Yes, I recognize the irony.
Now there's a metric that would make my boss nervous.
> Total inference spend across all parties during the incident window was $1.7M, which Marketing has asked us to start describing as “a record investment in autonomous customer assurance.”
This is too funny.
Some of them likely eat tomatoes, so for that electricity you need to (indirectly) supply a certain number of tomatoes.
Which is the part about "what will human labor be worth?" that gets missed in all the AI discussion: it's the only thing the economy ultimately values.
Gee whiz what an interesting way of thinking.
https://www.smbc-comics.com/comic/aaaah
> one vendor’s marketing team, cc’d on the cost anomaly alert, issues a press release citing “a 430% YoY increase in adversarial multi-agent security reasoning.” The stock opens up 6%.
That happens! That is not satire. So i had to visit the comments here to be sure :)
(In all seriousness it seems this is the dream of a huge number of AI pilled execs dreaming of infinite velocity at a fraction of the cost... velocity pointed where, you ask? Well stop asking or you'll be next.)
I honestly can't tell with comments like this whether folks have too much respect for AI, or to little respect for people...
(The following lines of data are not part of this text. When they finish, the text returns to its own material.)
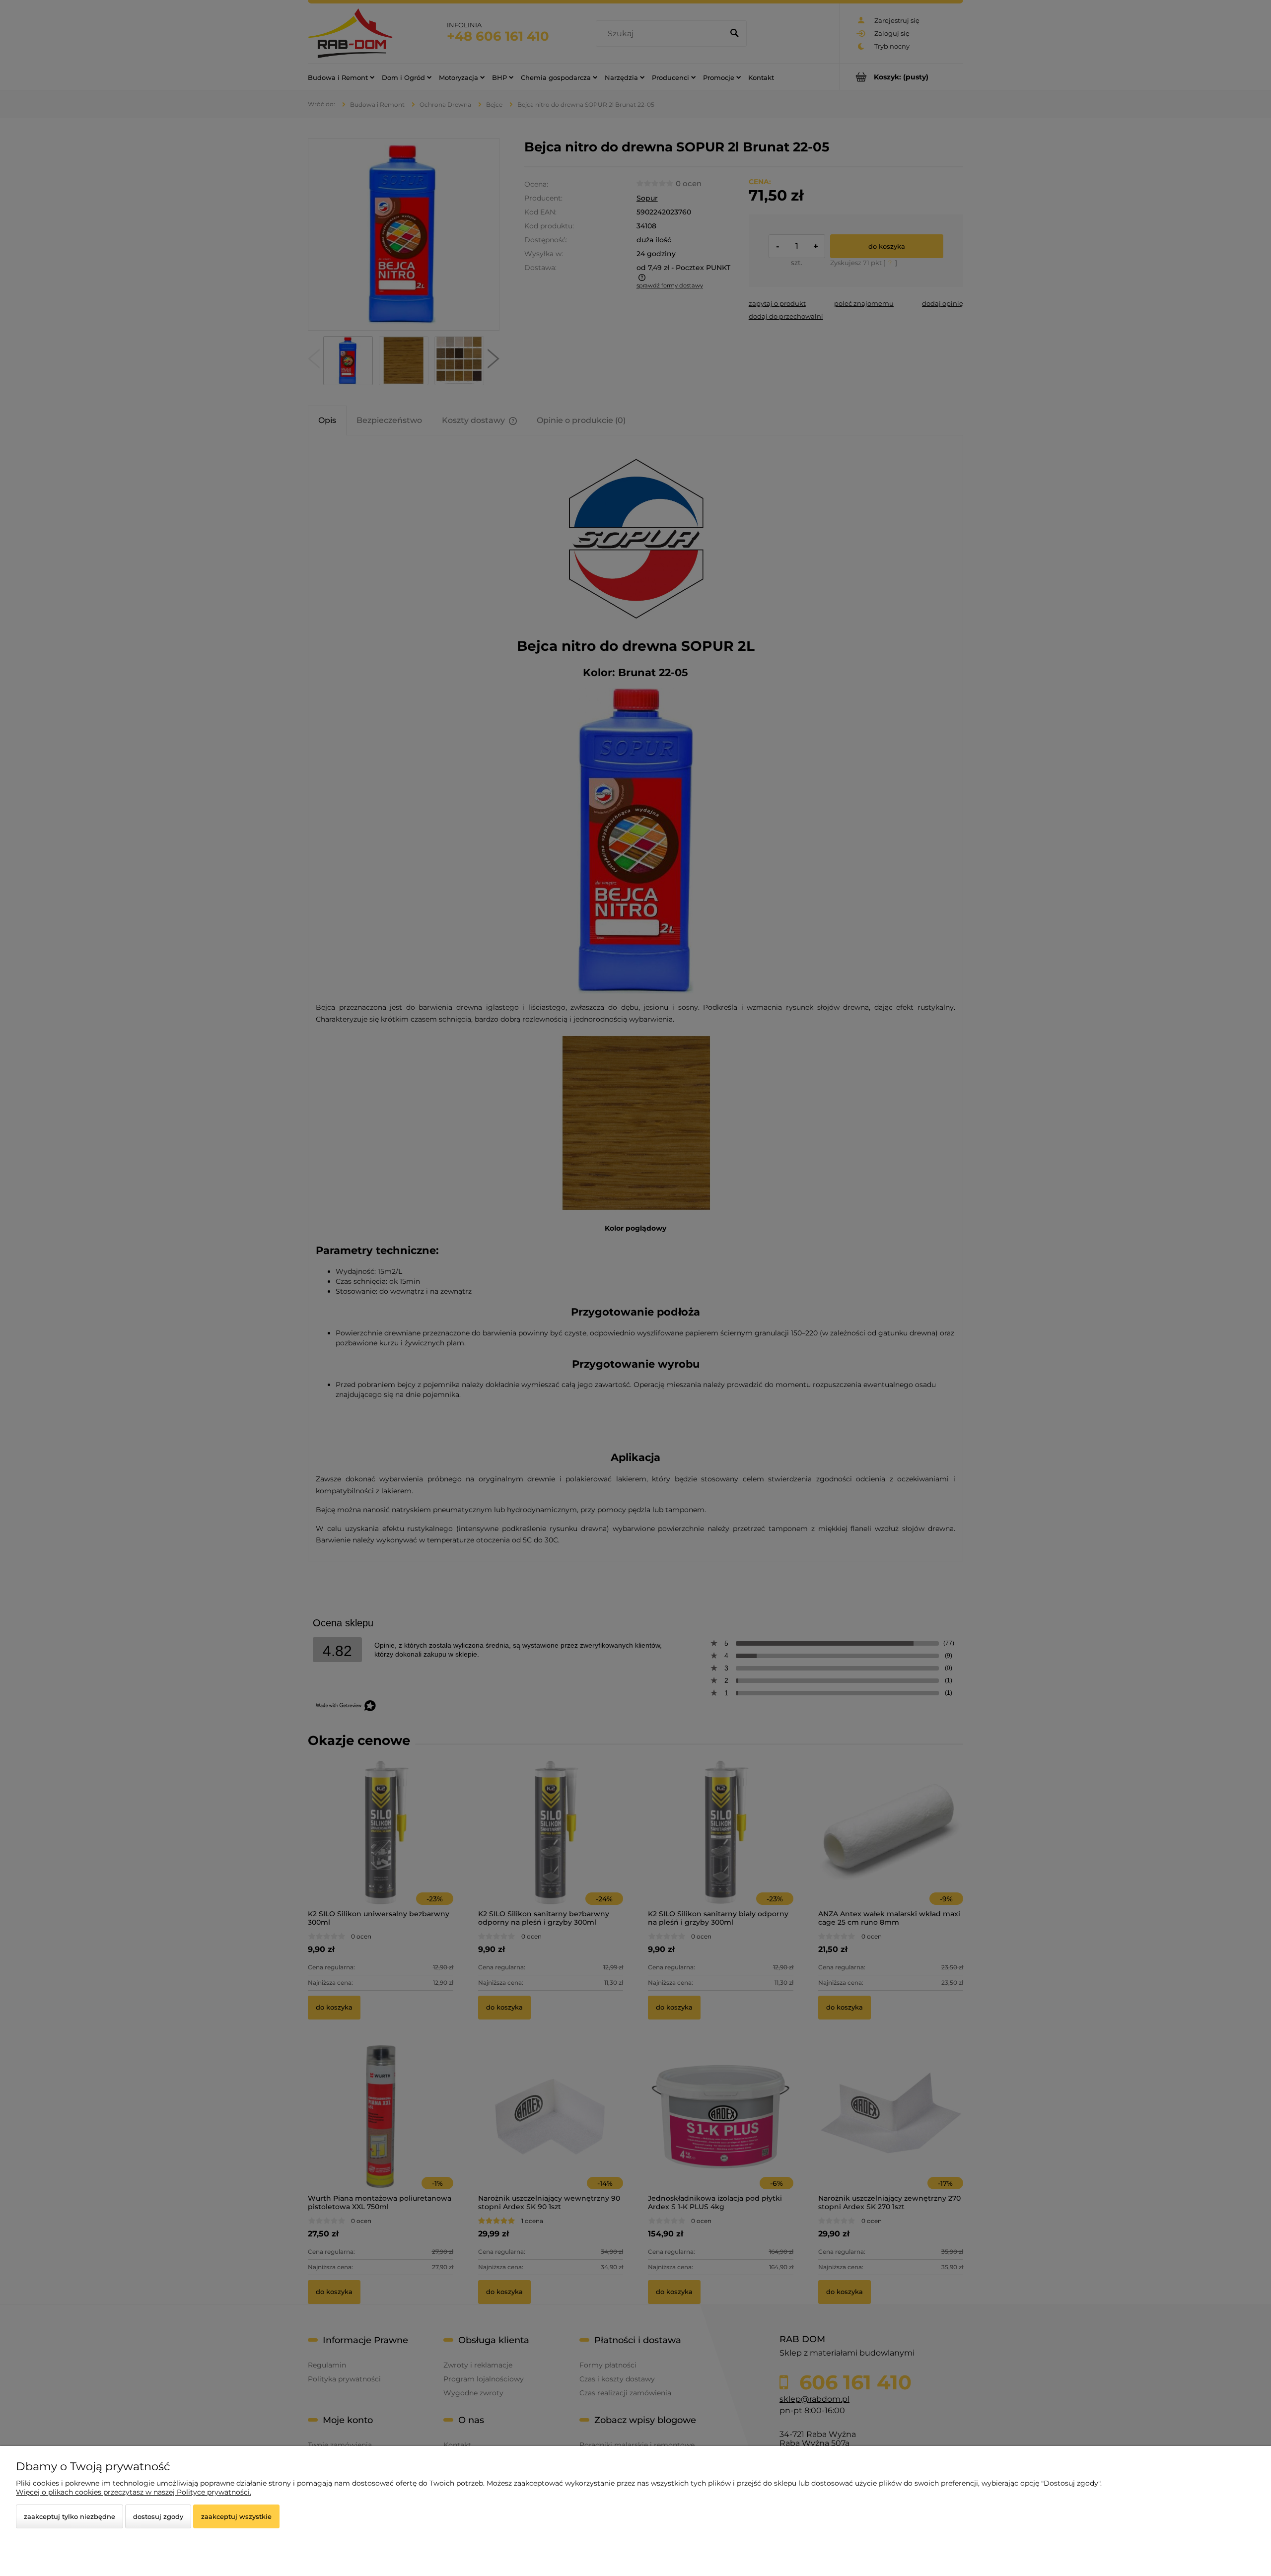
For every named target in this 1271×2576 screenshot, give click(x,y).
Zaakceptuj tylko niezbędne (69, 2516)
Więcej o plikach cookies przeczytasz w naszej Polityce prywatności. (133, 2492)
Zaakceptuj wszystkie (236, 2516)
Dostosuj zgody (158, 2516)
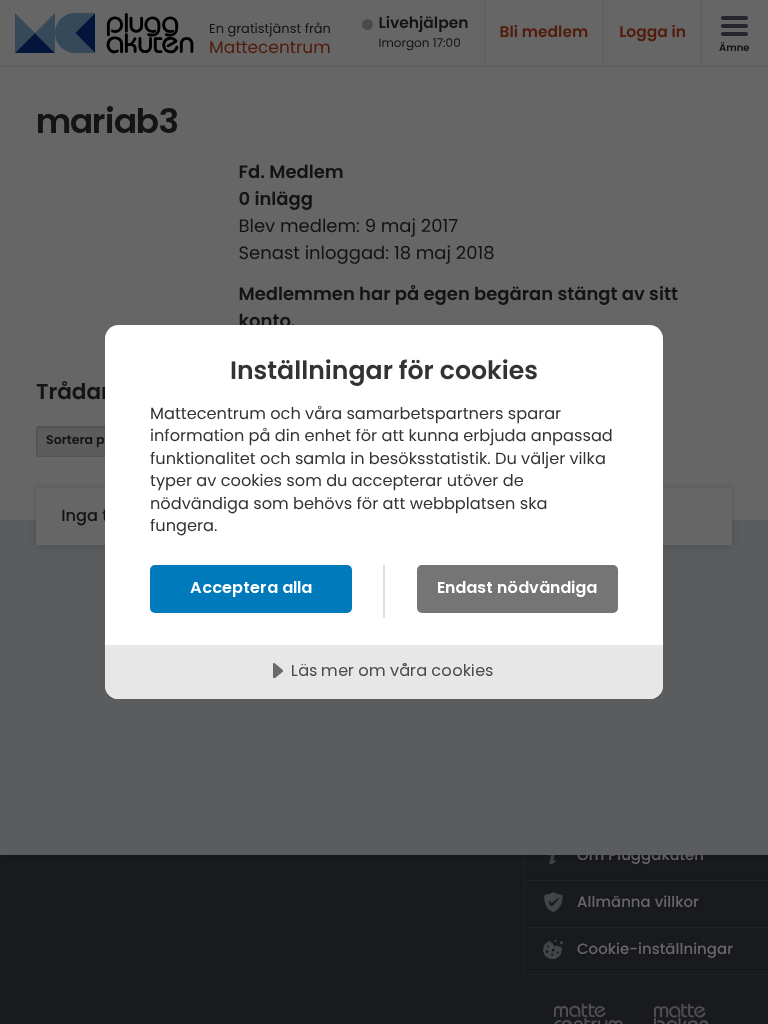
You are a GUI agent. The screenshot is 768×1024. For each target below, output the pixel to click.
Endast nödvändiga (517, 587)
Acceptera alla (251, 587)
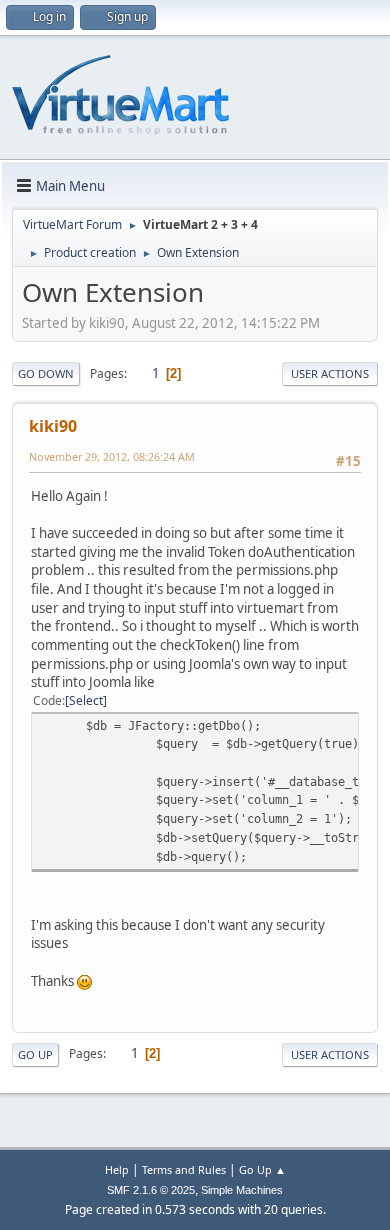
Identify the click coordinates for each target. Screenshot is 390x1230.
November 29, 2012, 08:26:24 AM (112, 456)
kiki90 (53, 426)
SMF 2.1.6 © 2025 (151, 1190)
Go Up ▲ (262, 1169)
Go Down (46, 373)
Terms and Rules (184, 1169)
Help (117, 1169)
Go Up (35, 1054)
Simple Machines (242, 1190)
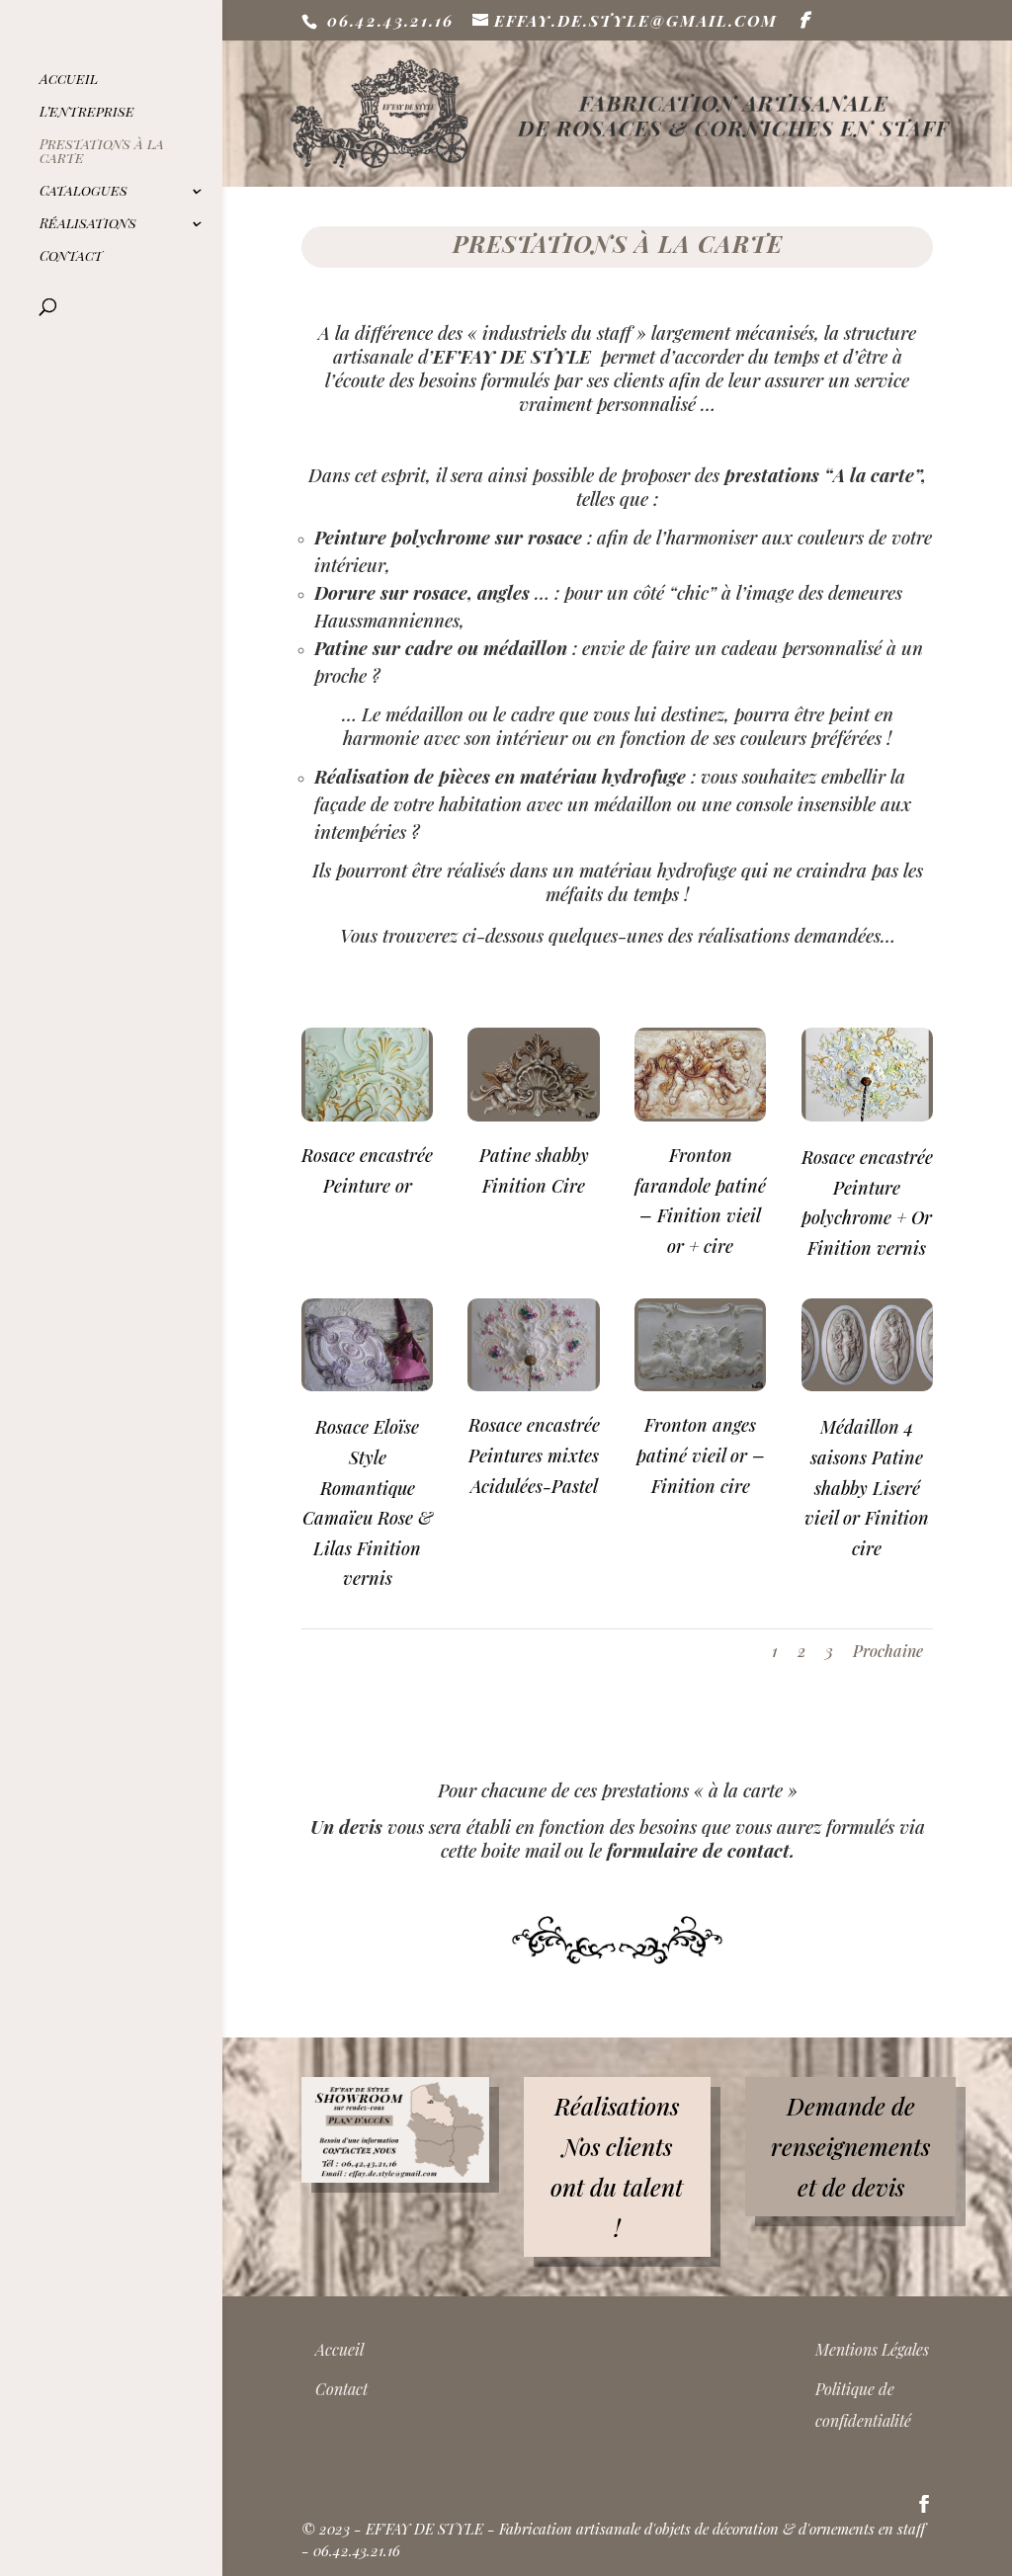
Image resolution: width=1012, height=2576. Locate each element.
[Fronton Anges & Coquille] (533, 1116)
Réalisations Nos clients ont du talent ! (616, 2166)
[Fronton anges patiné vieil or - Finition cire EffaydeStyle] (700, 1385)
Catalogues (83, 192)
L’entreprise (87, 113)
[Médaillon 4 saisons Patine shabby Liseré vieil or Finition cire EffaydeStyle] (867, 1385)
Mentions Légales (872, 2349)
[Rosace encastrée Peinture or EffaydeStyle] (367, 1116)
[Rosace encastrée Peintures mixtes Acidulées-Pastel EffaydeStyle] (533, 1385)
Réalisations (88, 224)
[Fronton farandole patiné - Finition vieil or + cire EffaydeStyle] (700, 1116)
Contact (71, 257)
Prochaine (888, 1650)
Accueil (69, 80)
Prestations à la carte (102, 152)
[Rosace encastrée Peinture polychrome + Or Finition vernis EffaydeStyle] (867, 1116)
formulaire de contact (698, 1850)
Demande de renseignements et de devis (850, 2146)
Side note: interesting to see how many folks commenting did not get it being satire (even the title has LGTM). I guess it's time to rethink how sharp the HN folks truly are compared to the average non-tech person (not that I had any big assumptions myself).
I'm curious about this recipe for chevre :D
It's like a modern version of Poe's law.
(Also CVE-2026-LGTM would be an awesome name for a Culture ship)
(if you have to say it, that’s how you know it’s good)
https://en.wikipedia.org/wiki/Poe's_law
This was hilarious. I didn't know that I needed AI slop satire in my life.
And this is why management assumes that one can just automate software developers.
"This report was reviewed by Legal, who have asked us to clarify that the fox was depicted as over eighteen and that the sunglasses remained on throughout."
(also, CVEs are numeric only, so the "LGTM" (looks good to me) and CVE "YIKES" is also a big giveaway, on top of ~all of the text being outlandish)
Not the first thing, it’s buried in the tags as grey on light grey on white.
if you happened to miss the tags, reading approximately any of the article should make it pretty clear.
"This report was reviewed by Legal, who have asked us to clarify that the fox was depicted as over eighteen and that the sunglasses remained on throughout."